#### PROVIDED DATA
== Segment start ==
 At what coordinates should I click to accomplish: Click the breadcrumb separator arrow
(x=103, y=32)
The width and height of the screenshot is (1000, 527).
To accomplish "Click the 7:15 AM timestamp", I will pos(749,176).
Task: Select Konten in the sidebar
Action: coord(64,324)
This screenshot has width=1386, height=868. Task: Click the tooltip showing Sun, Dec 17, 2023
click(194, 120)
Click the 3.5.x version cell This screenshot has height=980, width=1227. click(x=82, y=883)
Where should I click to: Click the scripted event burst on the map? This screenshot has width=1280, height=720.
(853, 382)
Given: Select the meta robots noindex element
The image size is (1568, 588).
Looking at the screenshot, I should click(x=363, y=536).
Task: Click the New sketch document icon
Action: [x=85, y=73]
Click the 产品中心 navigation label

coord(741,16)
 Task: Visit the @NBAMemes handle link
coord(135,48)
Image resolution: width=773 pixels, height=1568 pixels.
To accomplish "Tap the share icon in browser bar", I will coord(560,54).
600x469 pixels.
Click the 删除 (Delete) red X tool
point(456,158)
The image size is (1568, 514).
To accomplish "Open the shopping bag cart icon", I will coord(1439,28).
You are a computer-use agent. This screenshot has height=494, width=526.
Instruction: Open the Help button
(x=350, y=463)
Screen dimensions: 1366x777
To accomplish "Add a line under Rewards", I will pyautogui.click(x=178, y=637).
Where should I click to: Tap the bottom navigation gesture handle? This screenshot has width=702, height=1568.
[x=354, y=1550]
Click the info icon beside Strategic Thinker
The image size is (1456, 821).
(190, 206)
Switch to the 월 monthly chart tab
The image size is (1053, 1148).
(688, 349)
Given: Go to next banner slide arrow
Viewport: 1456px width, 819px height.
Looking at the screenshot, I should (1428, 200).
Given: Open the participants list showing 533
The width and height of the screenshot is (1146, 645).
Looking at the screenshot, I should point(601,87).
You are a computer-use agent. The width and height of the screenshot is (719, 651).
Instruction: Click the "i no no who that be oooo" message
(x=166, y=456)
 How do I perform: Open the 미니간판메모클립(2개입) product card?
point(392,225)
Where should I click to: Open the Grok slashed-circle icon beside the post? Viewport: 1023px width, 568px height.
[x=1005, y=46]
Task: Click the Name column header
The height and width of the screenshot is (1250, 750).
== Segment end ==
#### WHAT YOU SHOULD DO
Wherever the string "computer" occurs in the records above, copy that line.

#### RESULT OF THE EXERCISE
You are a computer-use agent. This screenshot has height=494, width=526.
You are a computer-use agent. The width and height of the screenshot is (719, 651).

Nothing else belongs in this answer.